LA RIOJA CRóNICA DE UNA EXCURSIóN A LA SIERRA DE LOS QUINTEROS
Bajo el vuelo del cóndor
La Reserva Natural Quebrada de los Cóndores, en lo alto de la Sierra de los Quinteros, es uno de esos lugares casi ocultos y poco conocidos que sorprenden a los viajeros. Allí, el puesto rural Santa Cruz de la Sierra ofrece alojamiento y cabalgata a una espectacular saliente montañosa próxima a la morada de un centenar de cóndores que planean a metros del visitante, tan cerca que hasta se distingue el brillo de sus ojos.

▶ [QUÉ HACER]
1. En la crónica sobre la Quebrada de los Cóndores, ¿qué ofrece el puesto rural Santa Cruz de la Sierra?
2. Prosigue la crónica sobre la Quebrada de los Cóndores a partir de su última oración.

▶ [LISTA DE ENTRADAS]
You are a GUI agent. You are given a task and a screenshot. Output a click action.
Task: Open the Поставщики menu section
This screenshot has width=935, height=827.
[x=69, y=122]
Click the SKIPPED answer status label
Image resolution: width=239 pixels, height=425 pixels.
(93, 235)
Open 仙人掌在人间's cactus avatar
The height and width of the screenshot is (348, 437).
...
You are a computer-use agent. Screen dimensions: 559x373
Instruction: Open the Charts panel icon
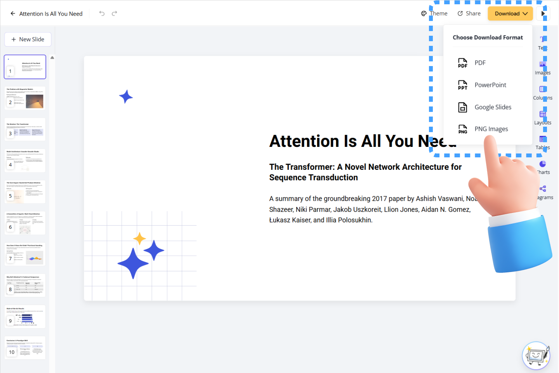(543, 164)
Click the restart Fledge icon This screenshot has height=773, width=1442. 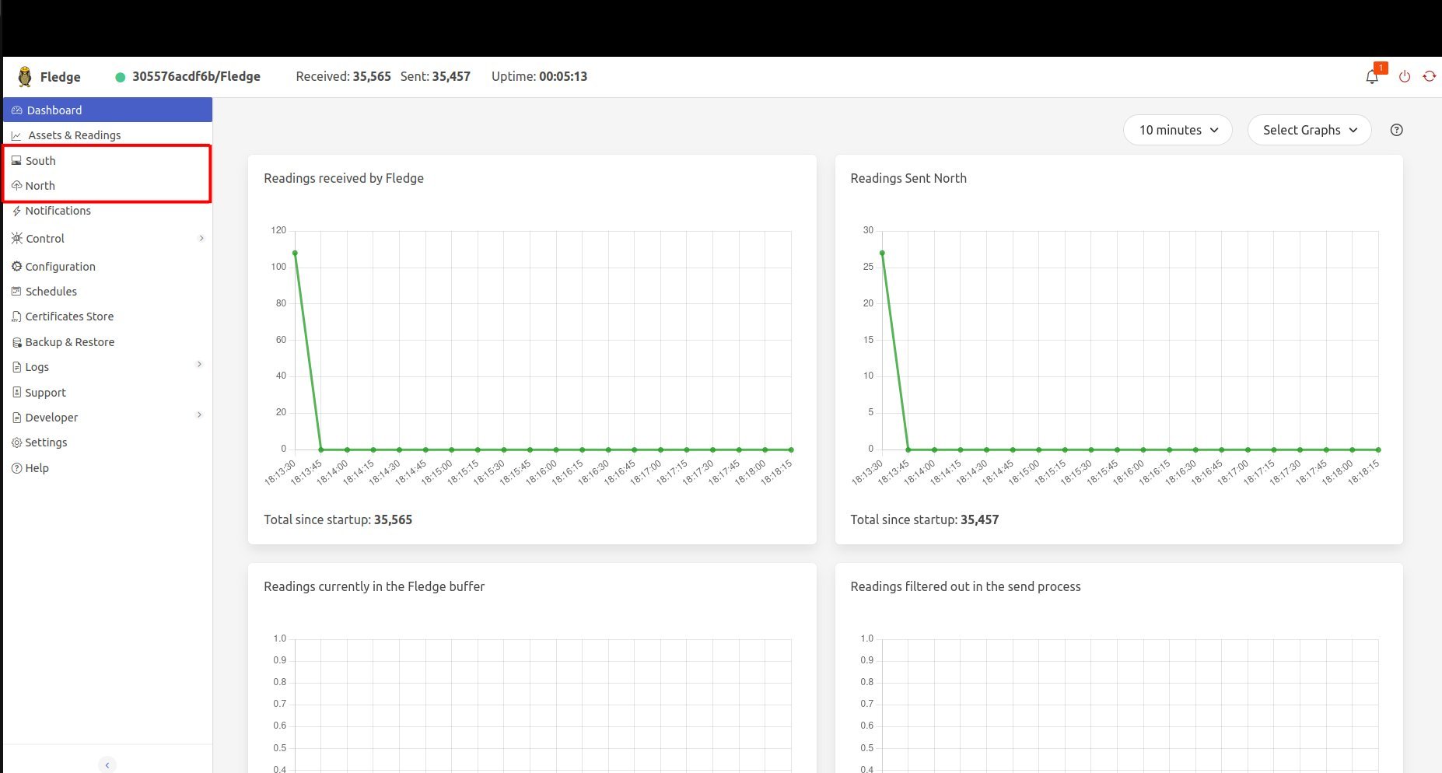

▶ [RESPUESTAS ESCRITAS]
1. Alojamiento y cabalgata a una espectacular saliente montañosa próxima a la morada de un centenar de cóndores.

2.
Por Julian Varsavsky
Una camioneta 4x4 nos conduce por un polvoriento camino de tierra desde el pueblo de Tama –a 180 kilómetros de La Rioja– hasta la Sierra de Los Quinteros, un extraño paisaje abarrotado de gigantescas rocas de granito. Amanece con lentitud y el rocío todavía perdura sobre los pastos que alfombran las suaves lomadas. Las rocas desparramadas por el terreno parecen el resultado de un descomunal derrumbe, aunque en la cercanía no hay ninguna montaña que certifique esta hipótesis. Inquieta preguntarse si semejantes moles en medio de la nada brotaron de la tierra o cayeron del cielo como una lluvia de meteoritos. A simple vista pareciera que hace millones de años hubo aquí un verdadero cataclismo que convirtió al lugar en una especie de parque jurásico donde en cualquier momento puede aparecer un grupo de pterodáctilos surcando el cielo.
Los lugareños –gente sencilla y tranquila– no se plantean estos interrogantes sobre las rocas y llevan una existencia serena en sus casas construidas entre las rocas, allí donde nace algún manantial. Medio kilómetro separa una casa de la otra, y en los patios cuelgan de los árboles pedazos de charqui (carne salada). Durante el recorrido nos cruzamos con los cabreros arreando sus animales y con hombres a caballo.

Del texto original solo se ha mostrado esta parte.